Verify the PDE has the following solution

Relevant Equations

$u(t,x)=f(x-t)+g(x+t)$

Hello, please lend give me your wisdom.

I suspect this problem is about the wave equation $\partial_t^2-\partial_x^2=0$ commonly encountered in physics. I tried a search for information but I could not find help.

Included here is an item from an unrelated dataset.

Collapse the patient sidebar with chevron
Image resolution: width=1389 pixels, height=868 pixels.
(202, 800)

Attempt at arriving at solution:

So I took the partial derivatives of $u(t,x)=f(x-t)+g(x+t)$

$\partial_t u=-\partial_tf(x-t)+\partial_tg(x+t)$
$\partial_t^2 u=\partial_t^2f(x-t)+\partial_t^2g(x+t)$
$\partial_x u=\partial_xf(x-t)+\partial_xg(x+t)$
$\partial_x^2 u=\partial_x^2f(x-t)+\partial_x^2g(x+t)$

Giving
$\partial_t^2-\partial_x^2 =0$
$\partial_t^2f(x-t)+\partial_t^2g(x+t) -\partial_x^2f(x-t)-\partial_x^2g(x+t)=0$
$\partial_t^2f(x-t) -\partial_x^2f(x-t)+\partial_t^2g(x+t)-\partial_x^2g(x+t)=0$

I try to reason if the last line is true, then so is $\partial_t^2-\partial_x^2=0$ because it shows
$\partial_t^2f(x-t) -\partial_x^2f(x-t)=0, \partial_t^2g(x+t)-\partial_x^2g(x+t)=0$.
Although it does not feel sufficient.

For $u=f+g$ I can set $t=0$ in $u(t,x)=f(x-t)+g(x+t)$ and just get back $u=f+g$.

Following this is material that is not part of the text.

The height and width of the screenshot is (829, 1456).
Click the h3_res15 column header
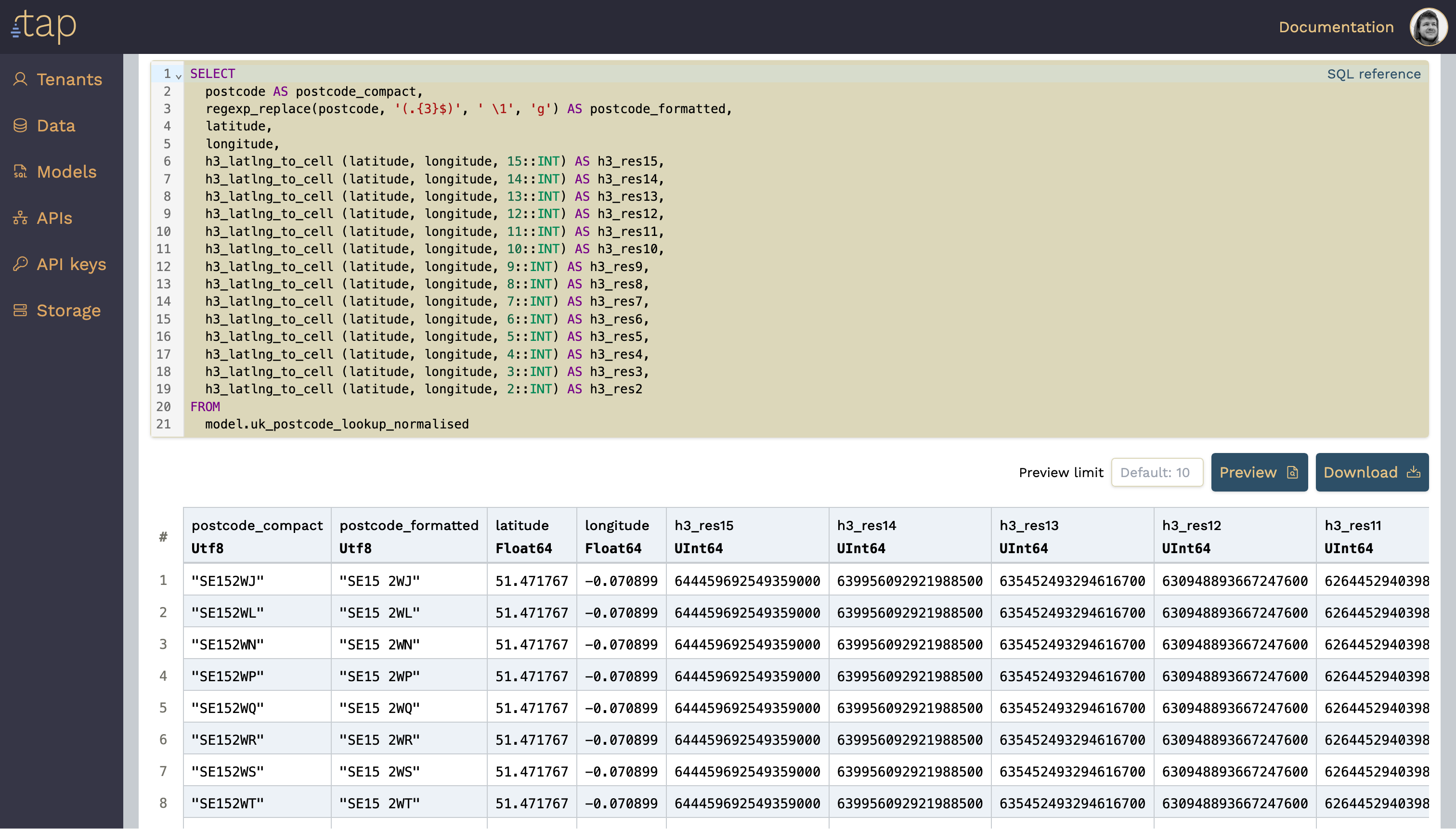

For $\partial_t u=-f+g$ I can take $\partial_t u=-\partial_tf(x-t)+\partial_tg(x+t)$ and set $t=0$ to get back $\partial_t u=-\partial_tf+\partial_tg$. So the last condition is not satisfied unless setting t=0 somehow means removing $\partial_t$ from both terms.

 

[lurflurf]

If that from a book?
Unless I missed something I am confused why the second condition is not
$$\partial_tu=-f^\prime+g^\prime \textrm{ on } \{t=0\}\times\mathbb{R}$$

 

[FactChecker]

It seems like you have proven it and then doubt your own proof. I see nothing wrong with your proof and do not understand why you doubt it.